Sometimes we are blind to these situations, as I was when I thought I could tap dance. The way to tell if we are not seeing things clearly is if we get the wrong result. For instance, if I was as good a tap dancer as I thought I was, I should have gotten into my grade school talent show. Being faced with not getting into the show, I was forced to take stock and see why my expectations didn’t match up with reality. In our lives, if some “therapeutic” activity is not helping us, or bearing fruit, perhaps we are either approaching it in the wrong way, misunderstanding it, or have missed part of the vital information.

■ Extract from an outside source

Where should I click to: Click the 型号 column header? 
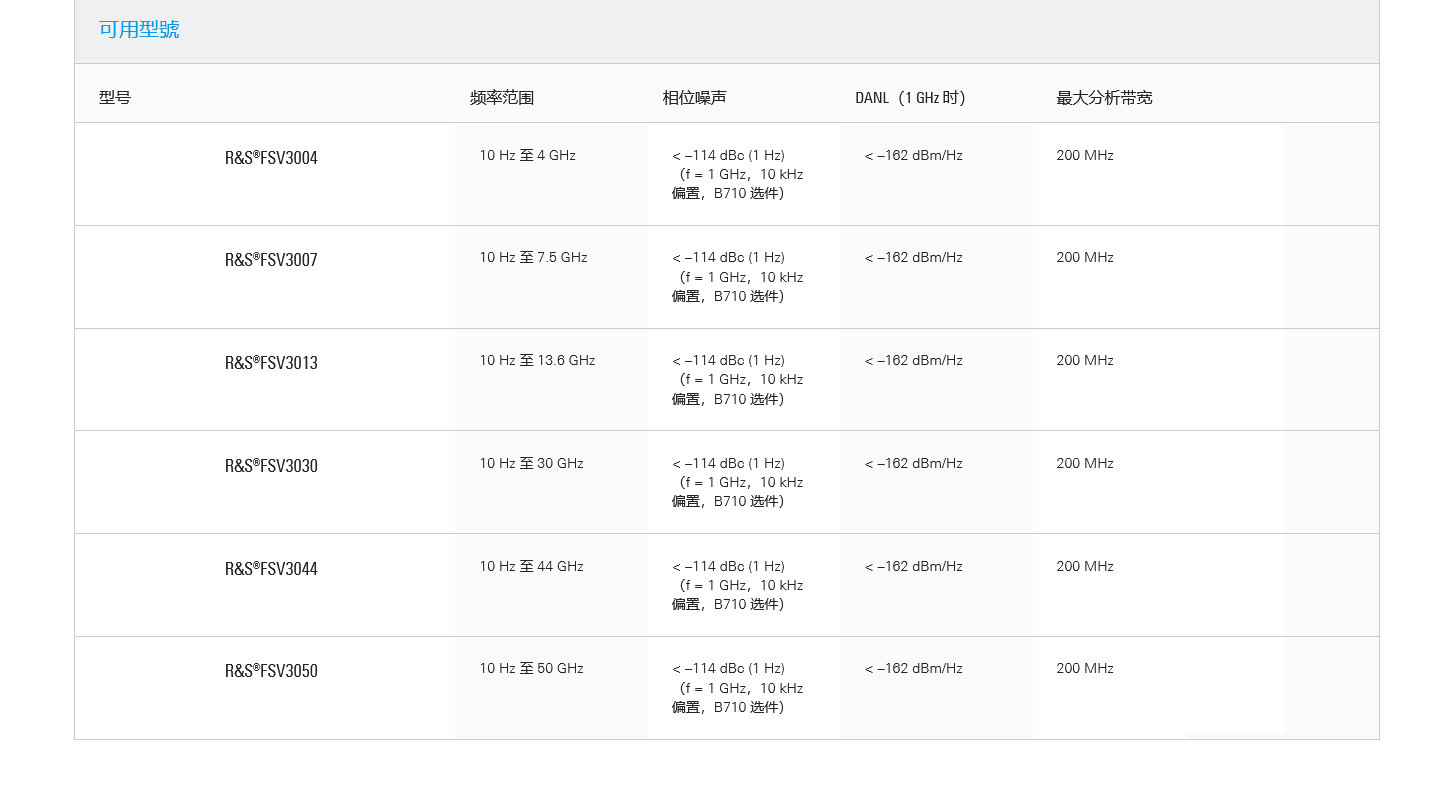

Success with yoga requires a calm and steady attitude. It takes patience and perseverance to cultivate focus and alertness at all times, and to be open and adaptable to every situation. The preludes, and the conditioning that they entail, teach us to work gradually, be compassionate towards ourselves. It’s not the end of the world if we realize we have a few holes in our abilities, in fact it is in those places of weakness that our potential power and strength may be found. Likewise they are structured so that one movement builds upon the last, so that we may over time and with practice develop a very stable foundation for yoga practice.

A good friend of mine recently said “When you’ve named something, you’ve killed it,” meaning that once you think you know about something, there’s no room for learning. As experienced yoga practitioners, indeed with any pursuit, it’s a challenge to set aside our understanding of things, to make room for new insight. It’s the challenge of creating an open and receptive state of mind. It might help to imagine you’ve never been to yoga class before, and notice when you rush through movements or asanas that are familiar, because you feel you already “know” what they are and what’s involved.

In any case, whatever your practice, the state of mind with which you approach it is as important as the practice itself. And maintaining that connection to an open mind, and maintaining a practice over time is a good plan for understanding, and a clear view of reality.